» PROBLEMAS Y TAREAS
a – Enumera las formas de participación ciudadana que el texto sobre participación política menciona entre paréntesis.
b – Cambia "atolladero" por "callejón sin salida" en el pasaje del texto sobre participación política que se abre con las palabras que contienen "En España mantenemos" y se cierra con "de diálogo social?", y escribe ese pasaje de nuevo.

» FRAGMENTO DEL TEXTO
###

En España se produce una participación electoral del 70 por ciento y una participación ciudadana (en iniciativas sociales, asociaciones civiles y otras fórmulas) del 20 por ciento. ¿Provoca esto que votar tenga que ver más con opciones ideológicas o con pulsiones de última hora que con experiencias concretas de implicación social?

En España mantenemos muy viva la relación familiar y vecinal. Lo que no conviene es tomarse al pie de la letra la pretensión de la democracia de hacer de cada ciudadano un hombre de Estado. En política se piensa sintiendo y las orientaciones de los sentimientos son un tanto azarosas. Añado que en política nunca sabemos muy bien ni cómo hemos ido a parar a un atolladero ni cómo hemos logrado salir de él.

¿Cuál es el nuestro nivel de diálogo social?

El diálogo está muy sobrevalorado. Lo más que le podemos pedir a un diálogo honesto es que ponga claramente de manifiesto las razones de nuestras divergencias. Los consensos se producen o cuando es necesario limar las diferencias frente a un enemigo común, o cuando aparece un político capaz de hacernos creer que nosotros somos nosotros. Lo bueno, en política, es que nos contemos cosas. Mientras lo hacemos, mantenemos el barco a flote.

###

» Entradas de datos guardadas
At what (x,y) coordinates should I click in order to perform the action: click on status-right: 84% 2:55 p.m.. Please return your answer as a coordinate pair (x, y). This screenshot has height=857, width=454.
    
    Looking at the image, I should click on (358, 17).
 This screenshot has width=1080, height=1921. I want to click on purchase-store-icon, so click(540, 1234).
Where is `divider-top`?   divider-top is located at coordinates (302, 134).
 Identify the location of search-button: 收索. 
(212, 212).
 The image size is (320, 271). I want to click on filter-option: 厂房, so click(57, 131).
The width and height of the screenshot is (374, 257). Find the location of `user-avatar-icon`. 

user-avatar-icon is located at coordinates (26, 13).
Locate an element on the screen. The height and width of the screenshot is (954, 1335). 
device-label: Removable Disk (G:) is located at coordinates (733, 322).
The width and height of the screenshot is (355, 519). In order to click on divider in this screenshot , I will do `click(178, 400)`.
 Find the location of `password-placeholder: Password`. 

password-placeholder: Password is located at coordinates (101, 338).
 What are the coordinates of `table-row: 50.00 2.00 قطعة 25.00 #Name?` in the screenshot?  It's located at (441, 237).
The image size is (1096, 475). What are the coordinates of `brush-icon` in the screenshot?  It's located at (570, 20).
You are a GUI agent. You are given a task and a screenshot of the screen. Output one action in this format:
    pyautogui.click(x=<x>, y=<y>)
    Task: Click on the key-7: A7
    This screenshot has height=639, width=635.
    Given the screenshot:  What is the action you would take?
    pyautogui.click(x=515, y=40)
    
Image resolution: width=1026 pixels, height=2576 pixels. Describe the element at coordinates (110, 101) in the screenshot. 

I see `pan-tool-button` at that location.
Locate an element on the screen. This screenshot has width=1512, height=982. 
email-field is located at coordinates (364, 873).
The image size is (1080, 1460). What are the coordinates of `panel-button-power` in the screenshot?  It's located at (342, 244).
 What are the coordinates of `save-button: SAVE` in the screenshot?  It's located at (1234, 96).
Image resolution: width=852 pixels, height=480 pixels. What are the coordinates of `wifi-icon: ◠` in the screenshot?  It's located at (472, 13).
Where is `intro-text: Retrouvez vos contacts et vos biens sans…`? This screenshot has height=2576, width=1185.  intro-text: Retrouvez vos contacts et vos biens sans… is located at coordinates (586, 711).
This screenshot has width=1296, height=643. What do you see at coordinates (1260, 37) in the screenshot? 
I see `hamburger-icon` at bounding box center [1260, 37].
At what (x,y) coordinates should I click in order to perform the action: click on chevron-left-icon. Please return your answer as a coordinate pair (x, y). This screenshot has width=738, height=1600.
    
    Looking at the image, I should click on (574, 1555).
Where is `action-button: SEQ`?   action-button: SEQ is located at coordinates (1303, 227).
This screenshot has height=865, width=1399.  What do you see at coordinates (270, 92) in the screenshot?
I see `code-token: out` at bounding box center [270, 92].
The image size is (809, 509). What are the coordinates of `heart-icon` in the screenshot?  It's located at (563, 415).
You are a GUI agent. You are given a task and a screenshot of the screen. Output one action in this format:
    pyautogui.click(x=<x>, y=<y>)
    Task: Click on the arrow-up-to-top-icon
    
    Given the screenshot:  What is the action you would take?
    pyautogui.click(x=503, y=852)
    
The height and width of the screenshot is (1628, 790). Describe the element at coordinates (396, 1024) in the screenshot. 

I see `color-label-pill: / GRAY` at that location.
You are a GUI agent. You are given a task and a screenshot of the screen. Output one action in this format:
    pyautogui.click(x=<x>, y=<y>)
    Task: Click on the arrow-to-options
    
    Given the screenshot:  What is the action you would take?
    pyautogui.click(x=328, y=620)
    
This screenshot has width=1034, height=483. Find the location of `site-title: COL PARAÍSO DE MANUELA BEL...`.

###

» LISTA DE RESPUESTAS
a – Iniciativas sociales, asociaciones civiles y otras fórmulas.

b –
En España mantenemos muy viva la relación familiar y vecinal. Lo que no conviene es tomarse al pie de la letra la pretensión de la democracia de hacer de cada ciudadano un hombre de Estado. En política se piensa sintiendo y las orientaciones de los sentimientos son un tanto azarosas. Añado que en política nunca sabemos muy bien ni cómo hemos ido a parar a un callejón sin salida ni cómo hemos logrado salir de él.

¿Cuál es el nuestro nivel de diálogo social?